Let's assume I was building a collaborative document editing platform ala Google Docs.

Collaborators work together on a Document. A Collaborator must be a user of the platform.

There's a Comment subdomain that allows Collaborators to communicate within a Document.

When a Comment is created, all Collaborators should be notified according to their account notification preferences (email, SMS or both).

The notification preferences is stored in a seperate Users domain.

How can I notify the users whilst maintaining clean separation of my domains?

The options I see:

  • Raise a CommentPosted domain event from within the Comment domain and listen to the event within a Comment application service, which makes a call to the User domain for the users and then invokes the EmailService to send an email. The issue here is now the Comment application service knows about and is coupled on the User domain.

  • Have the User service listen to the CommentPosted event. With event-carried state transfer the User service should have enough knowledge to formulate and send the email. Still, not sure that it's a good idea for the User service to know about CommentPosted event (then again, isn't that part of the idea behind an event-sourced system?).

  • Still raise CommentPosted from within the Comment domain but this time have the handler fire off a SendEmailCommand message. Have an infrastructure email service (most likely a microservice) listen to the SendEmailCommand. The email service can then make a request to the User service to get the email (and probably have it's own cache of UserId to Email anyway).

    This seems to be the most generic approach but it does mean the Email infrastructure service now needs some understanding of domain constructs (namely, the UserId). Again, I'm not entirely sure that this is a bad thing.

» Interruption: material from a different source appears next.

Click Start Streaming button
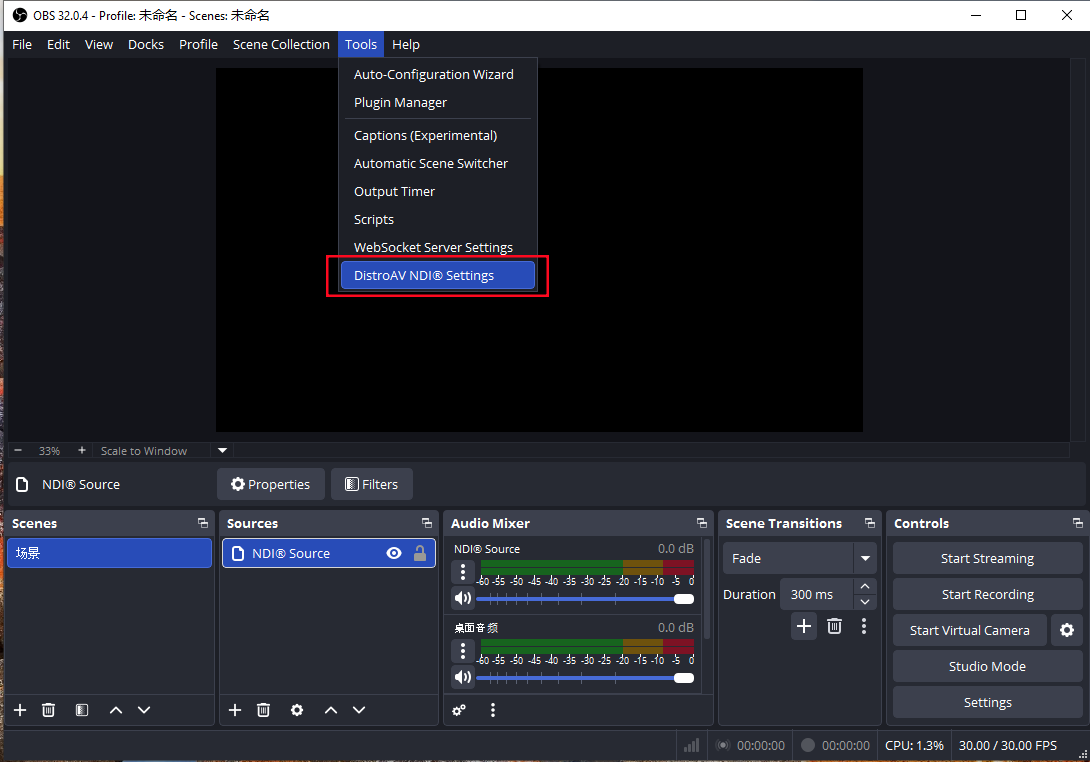1090x762 pixels. pos(987,558)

    At the moment, the Email service is basically just a dumb port to an external email service with one method: Email.sendEmail(Email email). In this case, it'll might need to change to Email.sendEmail(User userId, Email email).

  • 4
    The events are the interface between your services. In dep. inversion terms, events are the abstraction. The services aren't coupled to each other, but to the event format/protocol, so design that carefully. Also, it's worth knowing that not all of the system has to use event sourcing. BTW, this seems like really a single domain with multiple services, so if you are in control of all of it, there's no need for internal anti-corruption layers. Consider too that notification preferences don't have to be stored in the User service, you could store them with the service that actually needs them. Nov 28, 2019 at 12:27
  • I guess the design of events is part of my confusion. If the User service actually cared about the event it wouldn't be an issue, but in this case the only function of the event is to query the User for it's email and notification preference to enable the sending of the email. If anything it almost feels like a command in disguise.
    – NRaf
    Nov 28, 2019 at 18:28
  • The example I gave is simplified in the sense that more than one service cares about the notification preferences. Goes back to having the email or notification store or cache that info, but again, it feels weird to have to add a custom event handler in that service for each email that needs to be sent. In that scenario a Command seems to make more sense.